Task:
Within the listing below, the lines to output run from the one containing "[Open cart modal] (149, 32)" through the one containing "[CDS' Youtube channel.] (247, 352)"; copy them exactly and nothing else.

Stored data:
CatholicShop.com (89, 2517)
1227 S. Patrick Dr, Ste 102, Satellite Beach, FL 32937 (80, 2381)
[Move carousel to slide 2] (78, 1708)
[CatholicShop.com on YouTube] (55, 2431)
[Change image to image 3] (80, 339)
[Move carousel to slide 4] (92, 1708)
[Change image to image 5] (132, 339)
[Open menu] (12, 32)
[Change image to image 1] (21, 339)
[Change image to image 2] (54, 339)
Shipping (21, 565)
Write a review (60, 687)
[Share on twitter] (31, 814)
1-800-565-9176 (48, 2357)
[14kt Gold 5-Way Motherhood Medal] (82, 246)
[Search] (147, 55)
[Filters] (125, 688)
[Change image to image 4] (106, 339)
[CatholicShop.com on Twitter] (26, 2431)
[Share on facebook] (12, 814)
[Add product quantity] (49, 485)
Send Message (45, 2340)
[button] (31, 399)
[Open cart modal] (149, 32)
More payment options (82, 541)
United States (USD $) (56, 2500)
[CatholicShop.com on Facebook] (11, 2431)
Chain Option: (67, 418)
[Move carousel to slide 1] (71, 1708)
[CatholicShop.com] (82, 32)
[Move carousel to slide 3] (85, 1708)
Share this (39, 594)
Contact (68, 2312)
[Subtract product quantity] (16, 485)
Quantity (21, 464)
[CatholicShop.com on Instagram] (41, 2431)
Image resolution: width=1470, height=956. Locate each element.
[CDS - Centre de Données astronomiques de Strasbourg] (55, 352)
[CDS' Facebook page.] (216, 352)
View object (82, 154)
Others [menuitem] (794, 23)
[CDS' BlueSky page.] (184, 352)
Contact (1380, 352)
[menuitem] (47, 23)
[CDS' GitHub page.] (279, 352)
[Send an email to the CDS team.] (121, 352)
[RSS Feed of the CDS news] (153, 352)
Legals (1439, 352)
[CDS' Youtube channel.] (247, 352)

--

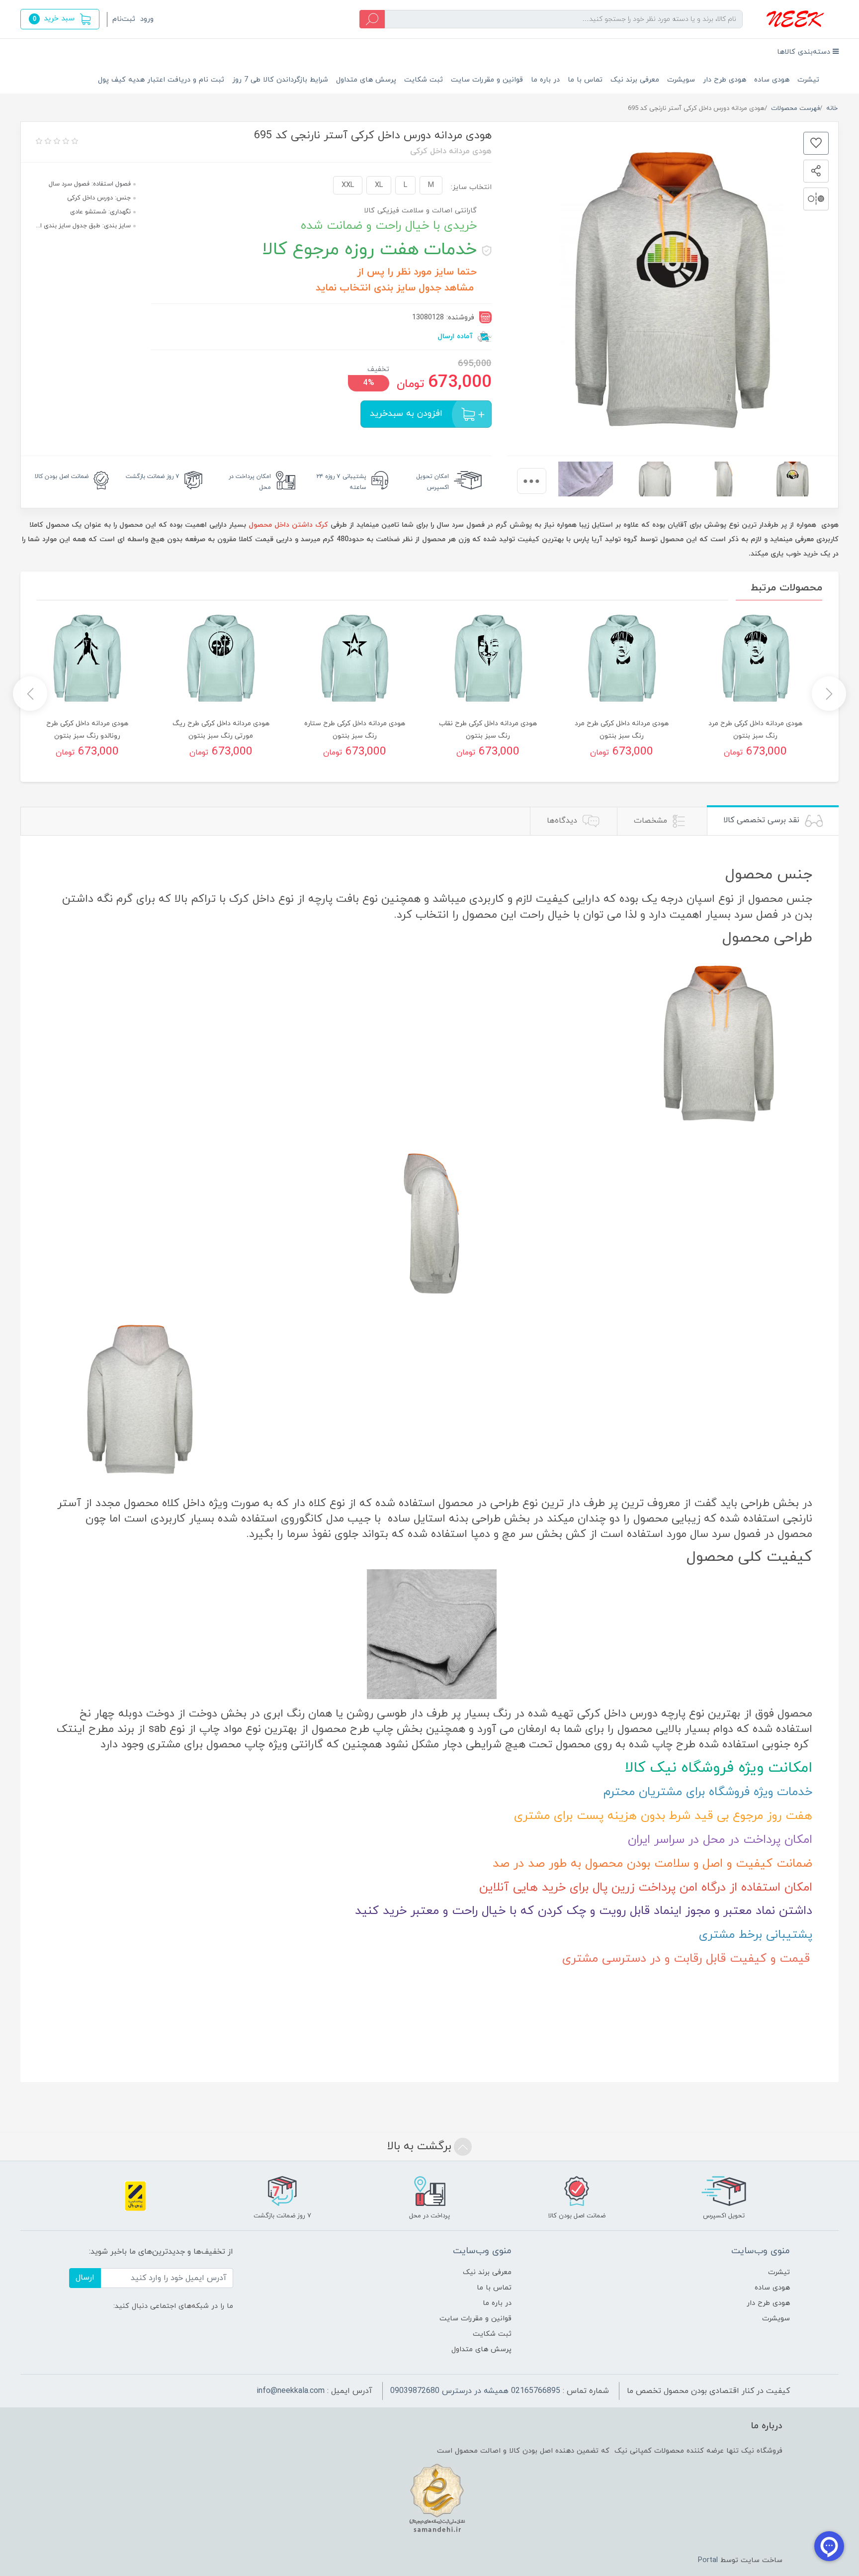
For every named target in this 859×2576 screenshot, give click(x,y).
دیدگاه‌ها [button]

Response area:
[Open cart modal] (149, 32)
More payment options (82, 541)
United States (USD $) (56, 2500)
[CatholicShop.com on Facebook] (11, 2431)
Chain Option: (67, 418)
[Move carousel to slide 1] (71, 1708)
[CatholicShop.com] (82, 32)
[Move carousel to slide 3] (85, 1708)
Share this (39, 594)
Contact (68, 2312)
[Subtract product quantity] (16, 485)
Quantity (21, 464)
[CatholicShop.com on Instagram] (41, 2431)
Image resolution: width=1470, height=956. Locate each element.
[CDS - Centre de Données astronomiques de Strasbourg] (55, 352)
[CDS' Facebook page.] (216, 352)
View object (82, 154)
Others [menuitem] (794, 23)
[CDS' BlueSky page.] (184, 352)
Contact (1380, 352)
[menuitem] (47, 23)
[CDS' GitHub page.] (279, 352)
[Send an email to the CDS team.] (121, 352)
[RSS Feed of the CDS news] (153, 352)
Legals (1439, 352)
[CDS' Youtube channel.] (247, 352)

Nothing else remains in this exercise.